Every line of the material below should be retyped exactly.

Content starts

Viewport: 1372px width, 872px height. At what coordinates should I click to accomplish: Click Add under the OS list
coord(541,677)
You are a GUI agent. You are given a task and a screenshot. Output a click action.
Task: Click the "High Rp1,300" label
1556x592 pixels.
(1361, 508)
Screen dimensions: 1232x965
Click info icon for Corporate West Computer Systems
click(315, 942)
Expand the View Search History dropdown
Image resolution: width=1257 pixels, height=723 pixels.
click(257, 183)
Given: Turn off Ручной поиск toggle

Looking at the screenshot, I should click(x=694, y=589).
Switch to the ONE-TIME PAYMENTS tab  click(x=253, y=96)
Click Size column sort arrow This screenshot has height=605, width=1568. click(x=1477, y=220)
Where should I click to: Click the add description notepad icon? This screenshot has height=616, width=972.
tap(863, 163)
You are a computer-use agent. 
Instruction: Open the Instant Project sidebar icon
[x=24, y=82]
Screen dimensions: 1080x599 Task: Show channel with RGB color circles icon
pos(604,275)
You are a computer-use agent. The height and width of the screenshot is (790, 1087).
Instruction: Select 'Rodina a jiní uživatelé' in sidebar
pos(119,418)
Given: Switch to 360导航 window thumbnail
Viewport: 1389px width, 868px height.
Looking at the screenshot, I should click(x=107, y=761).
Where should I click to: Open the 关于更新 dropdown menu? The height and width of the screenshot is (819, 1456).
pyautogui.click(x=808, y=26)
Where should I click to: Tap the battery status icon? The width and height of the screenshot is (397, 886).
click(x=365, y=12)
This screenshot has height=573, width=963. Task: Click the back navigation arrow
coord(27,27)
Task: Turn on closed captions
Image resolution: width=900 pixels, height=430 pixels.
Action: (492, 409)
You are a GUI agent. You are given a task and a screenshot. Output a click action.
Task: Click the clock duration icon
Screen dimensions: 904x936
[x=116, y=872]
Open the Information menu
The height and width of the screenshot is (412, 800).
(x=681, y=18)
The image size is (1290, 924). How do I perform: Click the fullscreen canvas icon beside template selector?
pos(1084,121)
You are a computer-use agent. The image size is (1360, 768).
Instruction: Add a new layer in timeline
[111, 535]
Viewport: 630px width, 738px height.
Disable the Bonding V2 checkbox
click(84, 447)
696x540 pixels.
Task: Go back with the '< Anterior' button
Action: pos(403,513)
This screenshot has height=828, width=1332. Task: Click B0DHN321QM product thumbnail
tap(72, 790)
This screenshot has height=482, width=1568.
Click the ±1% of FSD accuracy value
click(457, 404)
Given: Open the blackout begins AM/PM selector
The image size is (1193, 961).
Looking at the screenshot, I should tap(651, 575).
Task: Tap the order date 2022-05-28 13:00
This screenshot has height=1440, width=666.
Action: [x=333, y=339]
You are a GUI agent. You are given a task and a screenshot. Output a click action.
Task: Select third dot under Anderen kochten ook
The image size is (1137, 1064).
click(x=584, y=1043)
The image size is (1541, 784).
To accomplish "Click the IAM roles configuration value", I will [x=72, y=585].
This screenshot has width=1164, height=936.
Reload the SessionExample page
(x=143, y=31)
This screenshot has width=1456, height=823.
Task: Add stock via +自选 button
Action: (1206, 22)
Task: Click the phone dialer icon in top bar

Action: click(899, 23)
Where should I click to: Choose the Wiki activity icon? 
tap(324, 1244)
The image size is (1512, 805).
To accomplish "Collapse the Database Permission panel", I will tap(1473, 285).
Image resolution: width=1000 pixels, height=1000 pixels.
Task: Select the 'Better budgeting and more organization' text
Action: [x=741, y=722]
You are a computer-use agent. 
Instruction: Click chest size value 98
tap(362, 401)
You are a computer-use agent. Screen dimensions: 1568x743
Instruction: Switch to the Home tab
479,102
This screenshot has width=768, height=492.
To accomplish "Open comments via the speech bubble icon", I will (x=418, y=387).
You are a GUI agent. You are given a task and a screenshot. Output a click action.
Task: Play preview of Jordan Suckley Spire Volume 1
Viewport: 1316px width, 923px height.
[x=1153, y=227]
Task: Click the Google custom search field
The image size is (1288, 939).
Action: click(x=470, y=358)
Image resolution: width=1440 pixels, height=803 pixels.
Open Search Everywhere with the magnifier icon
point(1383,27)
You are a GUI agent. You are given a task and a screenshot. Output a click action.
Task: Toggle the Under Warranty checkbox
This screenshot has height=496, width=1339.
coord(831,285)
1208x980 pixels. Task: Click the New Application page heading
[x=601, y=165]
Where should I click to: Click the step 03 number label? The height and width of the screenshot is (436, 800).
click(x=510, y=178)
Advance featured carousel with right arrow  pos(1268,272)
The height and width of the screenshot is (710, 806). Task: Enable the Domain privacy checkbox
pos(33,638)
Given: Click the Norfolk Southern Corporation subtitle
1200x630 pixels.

Content ends

- _Result of this task_
Viewport: 1372px width, 872px height. At what coordinates should I click to accomplish: Click Add under the OS list
coord(541,677)
You are a GUI agent. You are given a task and a screenshot. Output a click action.
Task: Click the "High Rp1,300" label
1556x592 pixels.
(1361, 508)
Screen dimensions: 1232x965
Click info icon for Corporate West Computer Systems
click(315, 942)
Expand the View Search History dropdown
Image resolution: width=1257 pixels, height=723 pixels.
click(257, 183)
Given: Turn off Ручной поиск toggle

Looking at the screenshot, I should click(x=694, y=589).
Switch to the ONE-TIME PAYMENTS tab  click(x=253, y=96)
Click Size column sort arrow This screenshot has height=605, width=1568. click(x=1477, y=220)
Where should I click to: Click the add description notepad icon? This screenshot has height=616, width=972.
tap(863, 163)
You are a computer-use agent. 
Instruction: Open the Instant Project sidebar icon
[x=24, y=82]
Screen dimensions: 1080x599 Task: Show channel with RGB color circles icon
pos(604,275)
You are a computer-use agent. The height and width of the screenshot is (790, 1087).
Instruction: Select 'Rodina a jiní uživatelé' in sidebar
pos(119,418)
Given: Switch to 360导航 window thumbnail
Viewport: 1389px width, 868px height.
Looking at the screenshot, I should click(x=107, y=761).
Where should I click to: Open the 关于更新 dropdown menu? The height and width of the screenshot is (819, 1456).
pyautogui.click(x=808, y=26)
Where should I click to: Tap the battery status icon? The width and height of the screenshot is (397, 886).
click(x=365, y=12)
This screenshot has height=573, width=963. Task: Click the back navigation arrow
coord(27,27)
Task: Turn on closed captions
Image resolution: width=900 pixels, height=430 pixels.
Action: (492, 409)
You are a GUI agent. You are given a task and a screenshot. Output a click action.
Task: Click the clock duration icon
Screen dimensions: 904x936
[x=116, y=872]
Open the Information menu
The height and width of the screenshot is (412, 800).
(x=681, y=18)
The image size is (1290, 924). How do I perform: Click the fullscreen canvas icon beside template selector?
pos(1084,121)
You are a computer-use agent. The image size is (1360, 768).
Instruction: Add a new layer in timeline
[111, 535]
Viewport: 630px width, 738px height.
Disable the Bonding V2 checkbox
click(84, 447)
696x540 pixels.
Task: Go back with the '< Anterior' button
Action: pos(403,513)
This screenshot has height=828, width=1332. Task: Click B0DHN321QM product thumbnail
tap(72, 790)
This screenshot has height=482, width=1568.
Click the ±1% of FSD accuracy value
click(457, 404)
Given: Open the blackout begins AM/PM selector
The image size is (1193, 961).
Looking at the screenshot, I should tap(651, 575).
Task: Tap the order date 2022-05-28 13:00
This screenshot has height=1440, width=666.
Action: [x=333, y=339]
You are a GUI agent. You are given a task and a screenshot. Output a click action.
Task: Select third dot under Anderen kochten ook
The image size is (1137, 1064).
click(x=584, y=1043)
The image size is (1541, 784).
To accomplish "Click the IAM roles configuration value", I will [x=72, y=585].
This screenshot has width=1164, height=936.
Reload the SessionExample page
(x=143, y=31)
This screenshot has width=1456, height=823.
Task: Add stock via +自选 button
Action: (1206, 22)
Task: Click the phone dialer icon in top bar

Action: click(899, 23)
Where should I click to: Choose the Wiki activity icon? 
tap(324, 1244)
The image size is (1512, 805).
To accomplish "Collapse the Database Permission panel", I will tap(1473, 285).
Image resolution: width=1000 pixels, height=1000 pixels.
Task: Select the 'Better budgeting and more organization' text
Action: [x=741, y=722]
You are a computer-use agent. 
Instruction: Click chest size value 98
tap(362, 401)
You are a computer-use agent. Screen dimensions: 1568x743
Instruction: Switch to the Home tab
479,102
This screenshot has width=768, height=492.
To accomplish "Open comments via the speech bubble icon", I will (x=418, y=387).
You are a GUI agent. You are given a task and a screenshot. Output a click action.
Task: Play preview of Jordan Suckley Spire Volume 1
Viewport: 1316px width, 923px height.
[x=1153, y=227]
Task: Click the Google custom search field
The image size is (1288, 939).
Action: click(x=470, y=358)
Image resolution: width=1440 pixels, height=803 pixels.
Open Search Everywhere with the magnifier icon
point(1383,27)
You are a GUI agent. You are given a task and a screenshot. Output a click action.
Task: Toggle the Under Warranty checkbox
This screenshot has height=496, width=1339.
coord(831,285)
1208x980 pixels. Task: Click the New Application page heading
[x=601, y=165]
Where should I click to: Click the step 03 number label? The height and width of the screenshot is (436, 800).
click(x=510, y=178)
Advance featured carousel with right arrow  pos(1268,272)
The height and width of the screenshot is (710, 806). Task: Enable the Domain privacy checkbox
pos(33,638)
Given: Click the Norfolk Southern Corporation subtitle
1200x630 pixels.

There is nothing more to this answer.